Novel peptidyl α-aminoalkylphosphonates as inhibitors of hepatitis C virus NS3/4A protease

- The synthesis of novel irreversible phosphonic inhibitors of HCV NS3/4A protease is described.
- The inhibitory potency of synthesized compounds has been demonstrated.
- The selectivity of synthesized compounds has been evaluated.
- The most potent inhibitor 54R showed k2/Ki value of 79 850 M−1s−1.
- The obtained inhibitors reduced replication of HCV genotypes 1b and 2a.
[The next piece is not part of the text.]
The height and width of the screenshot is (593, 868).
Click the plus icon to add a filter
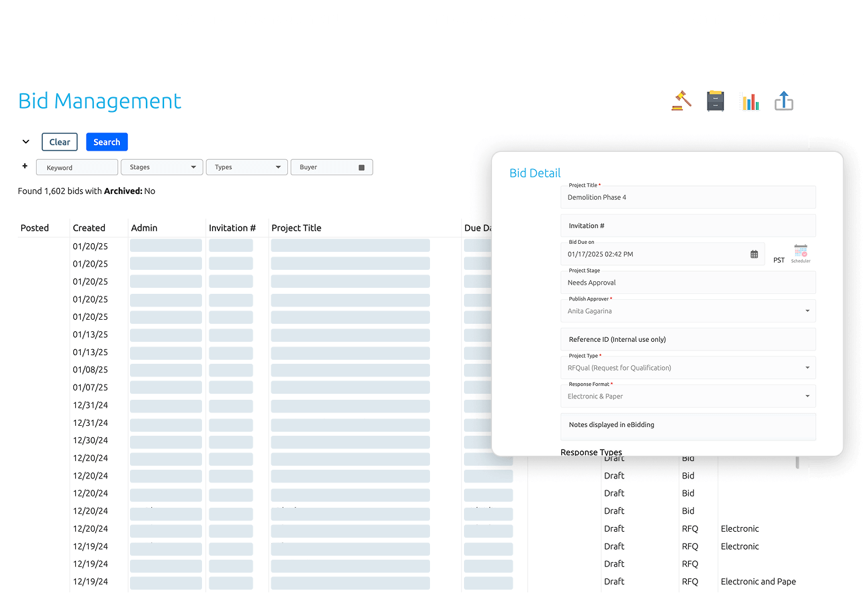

Herein, we describe the synthesis and application of novel phosphonic inhibitors designed to target the NS3/4A protease, which is crucial for the life cycle of hepatitis C virus. We examined the inhibitory potency of our synthesized compounds against two genotypes (1a and 1b) of NS3/4A protease and four mutant strains of HCV. The most potent inhibitors displayed k2/KI values of 79 850 M−1s−1 and 60 850 M−1s−1 against genotype 1a and 1b protease, respectively. Further in vitro evaluation of the most potent inhibitors revealed that vastly reduced HCV replication. Cellular toxicity, plasma stability, reactivity with selected human proteases as well the stability of inhibitor-protease complex and its intracellular availability are also discussed.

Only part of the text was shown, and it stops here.